DATASET RECORDS:
☆ ☆ ☆

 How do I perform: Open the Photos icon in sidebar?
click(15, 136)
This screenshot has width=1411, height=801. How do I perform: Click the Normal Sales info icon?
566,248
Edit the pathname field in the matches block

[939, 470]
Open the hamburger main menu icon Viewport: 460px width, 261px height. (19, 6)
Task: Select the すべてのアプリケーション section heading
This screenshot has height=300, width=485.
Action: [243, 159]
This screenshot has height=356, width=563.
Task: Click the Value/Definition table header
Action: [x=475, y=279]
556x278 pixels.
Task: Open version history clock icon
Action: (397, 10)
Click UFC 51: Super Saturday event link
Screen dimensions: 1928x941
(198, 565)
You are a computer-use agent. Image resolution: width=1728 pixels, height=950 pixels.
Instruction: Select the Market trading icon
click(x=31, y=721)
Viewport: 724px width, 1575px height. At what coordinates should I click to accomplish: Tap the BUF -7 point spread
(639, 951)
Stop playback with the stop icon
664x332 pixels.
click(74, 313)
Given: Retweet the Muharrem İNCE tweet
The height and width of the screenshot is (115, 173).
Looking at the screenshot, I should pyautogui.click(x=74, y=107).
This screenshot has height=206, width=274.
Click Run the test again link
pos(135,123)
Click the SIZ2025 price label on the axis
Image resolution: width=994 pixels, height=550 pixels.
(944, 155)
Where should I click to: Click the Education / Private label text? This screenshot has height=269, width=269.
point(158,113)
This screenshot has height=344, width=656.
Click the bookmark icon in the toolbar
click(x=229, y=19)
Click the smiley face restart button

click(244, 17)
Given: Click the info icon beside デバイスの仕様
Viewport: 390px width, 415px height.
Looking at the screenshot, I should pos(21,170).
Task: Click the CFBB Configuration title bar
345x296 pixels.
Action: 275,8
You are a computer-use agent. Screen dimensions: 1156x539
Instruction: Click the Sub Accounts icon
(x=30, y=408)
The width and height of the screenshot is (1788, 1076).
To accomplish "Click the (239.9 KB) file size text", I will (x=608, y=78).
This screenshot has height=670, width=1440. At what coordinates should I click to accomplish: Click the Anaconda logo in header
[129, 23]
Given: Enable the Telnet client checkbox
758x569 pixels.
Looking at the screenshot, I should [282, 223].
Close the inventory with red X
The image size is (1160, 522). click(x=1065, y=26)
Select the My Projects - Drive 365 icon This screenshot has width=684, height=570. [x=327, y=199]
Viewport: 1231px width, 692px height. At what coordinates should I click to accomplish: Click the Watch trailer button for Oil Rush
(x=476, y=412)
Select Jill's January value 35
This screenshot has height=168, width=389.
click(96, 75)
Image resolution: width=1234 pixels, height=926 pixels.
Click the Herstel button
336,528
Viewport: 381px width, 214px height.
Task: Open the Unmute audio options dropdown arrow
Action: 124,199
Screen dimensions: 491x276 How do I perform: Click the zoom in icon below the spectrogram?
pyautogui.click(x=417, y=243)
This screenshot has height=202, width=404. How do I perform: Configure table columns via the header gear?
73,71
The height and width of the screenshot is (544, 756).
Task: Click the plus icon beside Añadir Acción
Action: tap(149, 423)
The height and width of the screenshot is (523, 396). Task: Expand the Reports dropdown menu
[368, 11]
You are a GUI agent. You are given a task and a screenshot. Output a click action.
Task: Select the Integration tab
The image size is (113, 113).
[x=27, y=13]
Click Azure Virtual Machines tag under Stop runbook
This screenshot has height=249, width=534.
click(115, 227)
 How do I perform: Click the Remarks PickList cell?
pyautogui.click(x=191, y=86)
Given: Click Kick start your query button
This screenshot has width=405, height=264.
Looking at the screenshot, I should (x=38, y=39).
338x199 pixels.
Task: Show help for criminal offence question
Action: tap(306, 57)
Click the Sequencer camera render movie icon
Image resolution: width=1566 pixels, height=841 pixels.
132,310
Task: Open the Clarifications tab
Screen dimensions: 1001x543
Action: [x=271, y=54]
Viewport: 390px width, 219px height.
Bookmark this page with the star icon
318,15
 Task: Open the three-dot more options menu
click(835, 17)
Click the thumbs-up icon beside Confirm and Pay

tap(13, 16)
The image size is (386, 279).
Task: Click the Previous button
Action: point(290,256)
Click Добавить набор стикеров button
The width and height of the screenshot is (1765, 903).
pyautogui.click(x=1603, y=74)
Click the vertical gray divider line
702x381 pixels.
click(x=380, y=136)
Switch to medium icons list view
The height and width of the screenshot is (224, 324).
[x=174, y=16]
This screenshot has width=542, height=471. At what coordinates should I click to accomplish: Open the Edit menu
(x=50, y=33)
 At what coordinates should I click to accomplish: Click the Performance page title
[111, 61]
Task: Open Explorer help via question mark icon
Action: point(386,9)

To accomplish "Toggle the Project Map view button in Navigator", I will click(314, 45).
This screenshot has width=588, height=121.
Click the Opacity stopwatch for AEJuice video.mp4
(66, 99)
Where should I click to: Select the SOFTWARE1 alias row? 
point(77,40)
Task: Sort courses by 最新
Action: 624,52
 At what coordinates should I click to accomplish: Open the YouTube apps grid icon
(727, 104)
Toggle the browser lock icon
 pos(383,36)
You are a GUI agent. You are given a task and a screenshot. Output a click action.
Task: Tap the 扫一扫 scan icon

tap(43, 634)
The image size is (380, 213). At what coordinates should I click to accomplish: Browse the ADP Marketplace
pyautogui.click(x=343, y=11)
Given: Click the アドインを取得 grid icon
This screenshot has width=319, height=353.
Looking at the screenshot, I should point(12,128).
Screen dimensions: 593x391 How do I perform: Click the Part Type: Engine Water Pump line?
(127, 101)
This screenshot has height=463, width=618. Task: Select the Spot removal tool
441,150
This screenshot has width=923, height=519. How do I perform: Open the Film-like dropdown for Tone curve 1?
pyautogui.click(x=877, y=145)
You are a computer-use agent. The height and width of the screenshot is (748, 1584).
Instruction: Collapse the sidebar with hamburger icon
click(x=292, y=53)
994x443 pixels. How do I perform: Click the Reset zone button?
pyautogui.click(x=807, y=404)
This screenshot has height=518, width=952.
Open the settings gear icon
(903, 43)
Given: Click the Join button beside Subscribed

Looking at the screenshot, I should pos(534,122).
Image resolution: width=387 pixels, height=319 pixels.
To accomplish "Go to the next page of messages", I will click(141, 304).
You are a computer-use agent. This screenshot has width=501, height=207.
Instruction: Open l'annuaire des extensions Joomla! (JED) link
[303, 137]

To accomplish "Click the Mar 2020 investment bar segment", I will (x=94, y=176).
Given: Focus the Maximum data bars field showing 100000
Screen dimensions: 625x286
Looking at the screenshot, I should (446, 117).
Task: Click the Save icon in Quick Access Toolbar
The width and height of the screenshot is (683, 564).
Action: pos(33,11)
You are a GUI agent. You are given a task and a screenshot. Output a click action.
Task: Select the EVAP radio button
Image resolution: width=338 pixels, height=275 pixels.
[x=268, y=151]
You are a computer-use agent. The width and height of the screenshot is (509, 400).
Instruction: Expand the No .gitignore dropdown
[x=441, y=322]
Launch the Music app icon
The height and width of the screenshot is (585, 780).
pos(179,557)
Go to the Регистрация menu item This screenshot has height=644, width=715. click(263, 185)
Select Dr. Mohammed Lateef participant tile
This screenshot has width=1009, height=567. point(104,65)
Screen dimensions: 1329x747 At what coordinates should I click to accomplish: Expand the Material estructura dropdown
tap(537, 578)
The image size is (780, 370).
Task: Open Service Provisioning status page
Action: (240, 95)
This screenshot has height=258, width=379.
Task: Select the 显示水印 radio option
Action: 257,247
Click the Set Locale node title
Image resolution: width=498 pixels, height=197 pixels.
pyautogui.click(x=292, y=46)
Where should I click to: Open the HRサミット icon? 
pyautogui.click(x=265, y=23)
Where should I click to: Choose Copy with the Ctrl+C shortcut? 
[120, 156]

☆ ☆ ☆

YOUR GOAL: Please render every line of the entries above as a Markdown table with the columns Row and Entry Line, numbering the rows and leaving out blank lines.

SOLUTION:
| Row | Entry Line |
|---|---|
| 1 |  How do I perform: Open the Photos icon in sidebar? |
| 2 | click(15, 136) |
| 3 | This screenshot has width=1411, height=801. How do I perform: Click the Normal Sales info icon? |
| 4 | 566,248 |
| 5 | Edit the pathname field in the matches block |
| 6 | [939, 470] |
| 7 | Open the hamburger main menu icon Viewport: 460px width, 261px height. (19, 6) |
| 8 | Task: Select the すべてのアプリケーション section heading |
| 9 | This screenshot has height=300, width=485. |
| 10 | Action: [243, 159] |
| 11 | This screenshot has height=356, width=563. |
| 12 | Task: Click the Value/Definition table header |
| 13 | Action: [x=475, y=279] |
| 14 | 556x278 pixels. |
| 15 | Task: Open version history clock icon |
| 16 | Action: (397, 10) |
| 17 | Click UFC 51: Super Saturday event link |
| 18 | Screen dimensions: 1928x941 |
| 19 | (198, 565) |
| 20 | You are a computer-use agent. Image resolution: width=1728 pixels, height=950 pixels. |
| 21 | Instruction: Select the Market trading icon |
| 22 | click(x=31, y=721) |
| 23 | Viewport: 724px width, 1575px height. At what coordinates should I click to accomplish: Tap the BUF -7 point spread |
| 24 | (639, 951) |
| 25 | Stop playback with the stop icon |
| 26 | 664x332 pixels. |
| 27 | click(74, 313) |
| 28 | Given: Retweet the Muharrem İNCE tweet |
| 29 | The height and width of the screenshot is (115, 173). |
| 30 | Looking at the screenshot, I should pyautogui.click(x=74, y=107). |
| 31 | This screenshot has height=206, width=274. |
| 32 | Click Run the test again link |
| 33 | pos(135,123) |
| 34 | Click the SIZ2025 price label on the axis |
| 35 | Image resolution: width=994 pixels, height=550 pixels. |
| 36 | (944, 155) |
| 37 | Where should I click to: Click the Education / Private label text? This screenshot has height=269, width=269. |
| 38 | point(158,113) |
| 39 | This screenshot has height=344, width=656. |
| 40 | Click the bookmark icon in the toolbar |
| 41 | click(x=229, y=19) |
| 42 | Click the smiley face restart button |
| 43 | click(244, 17) |
| 44 | Given: Click the info icon beside デバイスの仕様 |
| 45 | Viewport: 390px width, 415px height. |
| 46 | Looking at the screenshot, I should pos(21,170). |
| 47 | Task: Click the CFBB Configuration title bar |
| 48 | 345x296 pixels. |
| 49 | Action: 275,8 |
| 50 | You are a computer-use agent. Screen dimensions: 1156x539 |
| 51 | Instruction: Click the Sub Accounts icon |
| 52 | (x=30, y=408) |
| 53 | The width and height of the screenshot is (1788, 1076). |
| 54 | To accomplish "Click the (239.9 KB) file size text", I will (x=608, y=78). |
| 55 | This screenshot has height=670, width=1440. At what coordinates should I click to accomplish: Click the Anaconda logo in header |
| 56 | [129, 23] |
| 57 | Given: Enable the Telnet client checkbox |
| 58 | 758x569 pixels. |
| 59 | Looking at the screenshot, I should [282, 223]. |
| 60 | Close the inventory with red X |
| 61 | The image size is (1160, 522). click(x=1065, y=26) |
| 62 | Select the My Projects - Drive 365 icon This screenshot has width=684, height=570. [x=327, y=199] |
| 63 | Viewport: 1231px width, 692px height. At what coordinates should I click to accomplish: Click the Watch trailer button for Oil Rush |
| 64 | (x=476, y=412) |
| 65 | Select Jill's January value 35 |
| 66 | This screenshot has height=168, width=389. |
| 67 | click(96, 75) |
| 68 | Image resolution: width=1234 pixels, height=926 pixels. |
| 69 | Click the Herstel button |
| 70 | 336,528 |
| 71 | Viewport: 381px width, 214px height. |
| 72 | Task: Open the Unmute audio options dropdown arrow |
| 73 | Action: 124,199 |
| 74 | Screen dimensions: 491x276 How do I perform: Click the zoom in icon below the spectrogram? |
| 75 | pyautogui.click(x=417, y=243) |
| 76 | This screenshot has height=202, width=404. How do I perform: Configure table columns via the header gear? |
| 77 | 73,71 |
| 78 | The height and width of the screenshot is (544, 756). |
| 79 | Task: Click the plus icon beside Añadir Acción |
| 80 | Action: tap(149, 423) |
| 81 | The height and width of the screenshot is (523, 396). Task: Expand the Reports dropdown menu |
| 82 | [368, 11] |
| 83 | You are a GUI agent. You are given a task and a screenshot. Output a click action. |
| 84 | Task: Select the Integration tab |
| 85 | The image size is (113, 113). |
| 86 | [x=27, y=13] |
| 87 | Click Azure Virtual Machines tag under Stop runbook |
| 88 | This screenshot has height=249, width=534. |
| 89 | click(115, 227) |
| 90 |  How do I perform: Click the Remarks PickList cell? |
| 91 | pyautogui.click(x=191, y=86) |
| 92 | Given: Click Kick start your query button |
| 93 | This screenshot has width=405, height=264. |
| 94 | Looking at the screenshot, I should (x=38, y=39). |
| 95 | 338x199 pixels. |
| 96 | Task: Show help for criminal offence question |
| 97 | Action: tap(306, 57) |
| 98 | Click the Sequencer camera render movie icon |
| 99 | Image resolution: width=1566 pixels, height=841 pixels. |
| 100 | 132,310 |
| 101 | Task: Open the Clarifications tab |
| 102 | Screen dimensions: 1001x543 |
| 103 | Action: [x=271, y=54] |
| 104 | Viewport: 390px width, 219px height. |
| 105 | Bookmark this page with the star icon |
| 106 | 318,15 |
| 107 |  Task: Open the three-dot more options menu |
| 108 | click(835, 17) |
| 109 | Click the thumbs-up icon beside Confirm and Pay |
| 110 | tap(13, 16) |
| 111 | The image size is (386, 279). |
| 112 | Task: Click the Previous button |
| 113 | Action: point(290,256) |
| 114 | Click Добавить набор стикеров button |
| 115 | The width and height of the screenshot is (1765, 903). |
| 116 | pyautogui.click(x=1603, y=74) |
| 117 | Click the vertical gray divider line |
| 118 | 702x381 pixels. |
| 119 | click(x=380, y=136) |
| 120 | Switch to medium icons list view |
| 121 | The height and width of the screenshot is (224, 324). |
| 122 | [x=174, y=16] |
| 123 | This screenshot has width=542, height=471. At what coordinates should I click to accomplish: Open the Edit menu |
| 124 | (x=50, y=33) |
| 125 |  At what coordinates should I click to accomplish: Click the Performance page title |
| 126 | [111, 61] |
| 127 | Task: Open Explorer help via question mark icon |
| 128 | Action: point(386,9) |
| 129 | To accomplish "Toggle the Project Map view button in Navigator", I will click(314, 45). |
| 130 | This screenshot has width=588, height=121. |
| 131 | Click the Opacity stopwatch for AEJuice video.mp4 |
| 132 | (66, 99) |
| 133 | Where should I click to: Select the SOFTWARE1 alias row?  |
| 134 | point(77,40) |
| 135 | Task: Sort courses by 最新 |
| 136 | Action: 624,52 |
| 137 |  At what coordinates should I click to accomplish: Open the YouTube apps grid icon |
| 138 | (727, 104) |
| 139 | Toggle the browser lock icon |
| 140 |  pos(383,36) |
| 141 | You are a GUI agent. You are given a task and a screenshot. Output a click action. |
| 142 | Task: Tap the 扫一扫 scan icon |
| 143 | tap(43, 634) |
| 144 | The image size is (380, 213). At what coordinates should I click to accomplish: Browse the ADP Marketplace |
| 145 | pyautogui.click(x=343, y=11) |
| 146 | Given: Click the アドインを取得 grid icon |
| 147 | This screenshot has width=319, height=353. |
| 148 | Looking at the screenshot, I should point(12,128). |
| 149 | Screen dimensions: 593x391 How do I perform: Click the Part Type: Engine Water Pump line? |
| 150 | (127, 101) |
| 151 | This screenshot has height=463, width=618. Task: Select the Spot removal tool |
| 152 | 441,150 |
| 153 | This screenshot has width=923, height=519. How do I perform: Open the Film-like dropdown for Tone curve 1? |
| 154 | pyautogui.click(x=877, y=145) |
| 155 | You are a computer-use agent. The height and width of the screenshot is (748, 1584). |
| 156 | Instruction: Collapse the sidebar with hamburger icon |
| 157 | click(x=292, y=53) |
| 158 | 994x443 pixels. How do I perform: Click the Reset zone button? |
| 159 | pyautogui.click(x=807, y=404) |
| 160 | This screenshot has height=518, width=952. |
| 161 | Open the settings gear icon |
| 162 | (903, 43) |
| 163 | Given: Click the Join button beside Subscribed |
| 164 | Looking at the screenshot, I should pos(534,122). |
| 165 | Image resolution: width=387 pixels, height=319 pixels. |
| 166 | To accomplish "Go to the next page of messages", I will click(141, 304). |
| 167 | You are a computer-use agent. This screenshot has width=501, height=207. |
| 168 | Instruction: Open l'annuaire des extensions Joomla! (JED) link |
| 169 | [303, 137] |
| 170 | To accomplish "Click the Mar 2020 investment bar segment", I will (x=94, y=176). |
| 171 | Given: Focus the Maximum data bars field showing 100000 |
| 172 | Screen dimensions: 625x286 |
| 173 | Looking at the screenshot, I should (446, 117). |
| 174 | Task: Click the Save icon in Quick Access Toolbar |
| 175 | The width and height of the screenshot is (683, 564). |
| 176 | Action: pos(33,11) |
| 177 | You are a GUI agent. You are given a task and a screenshot. Output a click action. |
| 178 | Task: Select the EVAP radio button |
| 179 | Image resolution: width=338 pixels, height=275 pixels. |
| 180 | [x=268, y=151] |
| 181 | You are a computer-use agent. The width and height of the screenshot is (509, 400). |
| 182 | Instruction: Expand the No .gitignore dropdown |
| 183 | [x=441, y=322] |
| 184 | Launch the Music app icon |
| 185 | The height and width of the screenshot is (585, 780). |
| 186 | pos(179,557) |
| 187 | Go to the Регистрация menu item This screenshot has height=644, width=715. click(263, 185) |
| 188 | Select Dr. Mohammed Lateef participant tile |
| 189 | This screenshot has width=1009, height=567. point(104,65) |
| 190 | Screen dimensions: 1329x747 At what coordinates should I click to accomplish: Expand the Material estructura dropdown |
| 191 | tap(537, 578) |
| 192 | The image size is (780, 370). |
| 193 | Task: Open Service Provisioning status page |
| 194 | Action: (240, 95) |
| 195 | This screenshot has height=258, width=379. |
| 196 | Task: Select the 显示水印 radio option |
| 197 | Action: 257,247 |
| 198 | Click the Set Locale node title |
| 199 | Image resolution: width=498 pixels, height=197 pixels. |
| 200 | pyautogui.click(x=292, y=46) |
| 201 | Where should I click to: Open the HRサミット icon?  |
| 202 | pyautogui.click(x=265, y=23) |
| 203 | Where should I click to: Choose Copy with the Ctrl+C shortcut?  |
| 204 | [120, 156] |